I would anticipate git status
to still indicate that we are in a merge but I guess not. We will need to explore alternative commands to see if we can determine this state.
I would say that this feels to coincide with a dirty
state so we can probably add on to the parse_git_dirty
command (as well as add tests).
This does raise my concerns about other incomplete states such as rebase
, cherry-pick
(this can have merge conflicts and requires --aborts), and bisect
. However, let's leave those for another day.
To encourage this thought, I think it is good to establish that the symbol reflects more/less git status
(ahead, behind, files changed, merge in progress).
Can you expand on your last comment?
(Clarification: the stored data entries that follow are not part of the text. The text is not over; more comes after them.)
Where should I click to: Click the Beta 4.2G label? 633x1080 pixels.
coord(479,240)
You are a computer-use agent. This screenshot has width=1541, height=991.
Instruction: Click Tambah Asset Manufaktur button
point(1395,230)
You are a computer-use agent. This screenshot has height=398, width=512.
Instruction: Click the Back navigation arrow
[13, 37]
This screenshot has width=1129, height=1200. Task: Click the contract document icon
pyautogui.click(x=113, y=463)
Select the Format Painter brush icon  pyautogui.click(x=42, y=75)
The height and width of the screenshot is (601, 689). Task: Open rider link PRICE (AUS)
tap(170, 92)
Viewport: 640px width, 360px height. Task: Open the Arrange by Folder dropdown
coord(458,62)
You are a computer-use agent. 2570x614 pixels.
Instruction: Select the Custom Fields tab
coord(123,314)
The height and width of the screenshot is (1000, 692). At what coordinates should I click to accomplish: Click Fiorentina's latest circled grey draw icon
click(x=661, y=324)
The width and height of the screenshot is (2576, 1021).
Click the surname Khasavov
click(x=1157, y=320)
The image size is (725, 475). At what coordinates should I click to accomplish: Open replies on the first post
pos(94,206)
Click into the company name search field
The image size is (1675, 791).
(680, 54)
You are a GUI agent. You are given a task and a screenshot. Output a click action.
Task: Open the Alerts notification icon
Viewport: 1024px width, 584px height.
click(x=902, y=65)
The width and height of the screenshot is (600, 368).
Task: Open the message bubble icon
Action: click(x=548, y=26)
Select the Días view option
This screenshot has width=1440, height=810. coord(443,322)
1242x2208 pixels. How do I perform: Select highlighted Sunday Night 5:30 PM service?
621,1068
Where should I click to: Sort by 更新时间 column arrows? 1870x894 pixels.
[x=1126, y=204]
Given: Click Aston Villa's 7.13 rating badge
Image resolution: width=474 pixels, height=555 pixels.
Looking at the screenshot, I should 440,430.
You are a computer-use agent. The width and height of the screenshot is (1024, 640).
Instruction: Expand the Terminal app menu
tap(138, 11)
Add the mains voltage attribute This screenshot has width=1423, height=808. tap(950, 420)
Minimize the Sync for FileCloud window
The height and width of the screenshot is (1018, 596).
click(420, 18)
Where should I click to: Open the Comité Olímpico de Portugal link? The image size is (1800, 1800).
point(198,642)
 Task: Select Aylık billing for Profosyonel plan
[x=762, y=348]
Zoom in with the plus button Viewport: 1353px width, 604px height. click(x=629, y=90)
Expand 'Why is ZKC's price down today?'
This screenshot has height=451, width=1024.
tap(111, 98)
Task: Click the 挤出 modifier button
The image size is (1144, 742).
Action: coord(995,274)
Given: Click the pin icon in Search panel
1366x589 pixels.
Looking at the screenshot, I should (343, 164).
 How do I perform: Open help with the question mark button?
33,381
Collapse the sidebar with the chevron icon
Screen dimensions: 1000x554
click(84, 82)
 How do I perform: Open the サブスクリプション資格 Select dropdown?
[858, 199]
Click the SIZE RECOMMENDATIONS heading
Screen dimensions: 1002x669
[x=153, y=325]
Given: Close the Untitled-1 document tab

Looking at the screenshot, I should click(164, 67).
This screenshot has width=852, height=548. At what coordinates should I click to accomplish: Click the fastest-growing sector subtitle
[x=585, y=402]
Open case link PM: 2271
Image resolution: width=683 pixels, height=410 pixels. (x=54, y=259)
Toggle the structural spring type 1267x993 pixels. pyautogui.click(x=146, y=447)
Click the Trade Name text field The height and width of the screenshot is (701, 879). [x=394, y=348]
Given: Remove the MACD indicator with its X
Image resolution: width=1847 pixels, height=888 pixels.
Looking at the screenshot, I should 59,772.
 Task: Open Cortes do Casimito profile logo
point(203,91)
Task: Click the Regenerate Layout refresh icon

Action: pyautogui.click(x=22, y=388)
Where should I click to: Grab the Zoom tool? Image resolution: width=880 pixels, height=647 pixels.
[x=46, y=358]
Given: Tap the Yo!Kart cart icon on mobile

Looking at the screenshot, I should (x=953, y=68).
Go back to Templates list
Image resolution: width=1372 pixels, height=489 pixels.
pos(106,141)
I'm not sure I follow your meaning.
Sorry, it was more of a stream of consciousness note. It was a comment on what the philosophy behind the git portion of the prompt is (e.g. master*
).
In specific, it was focusing on my observations and how I expect the symbol to present the current status to me (e.g. v for being behind, ^ being ahead, * for files changed/actions in progress).
Alright, going to whip up a gist to reproduce this.
All done, the gist can be found here:
Taking a look at the rebase state now
todd at Euclid in ~/github/gist-sexy-bash-prompt-merge-status on (no branch)▲
$ git status
# rebase in progress; onto d374bd8
# You are currently rebasing branch 'dev/conflict' on 'd374bd8'.
# (fix conflicts and then run "git rebase --continue")
# (use "git rebase --skip" to skip this patch)
# (use "git rebase --abort" to check out the original branch)
#
# Unmerged paths:
# (use "git reset HEAD <file>..." to unstage)
# (use "git add <file>..." to mark resolution)
#
# both modified: a.txt
#
no changes added to commit (use "git add" and/or "git commit -a")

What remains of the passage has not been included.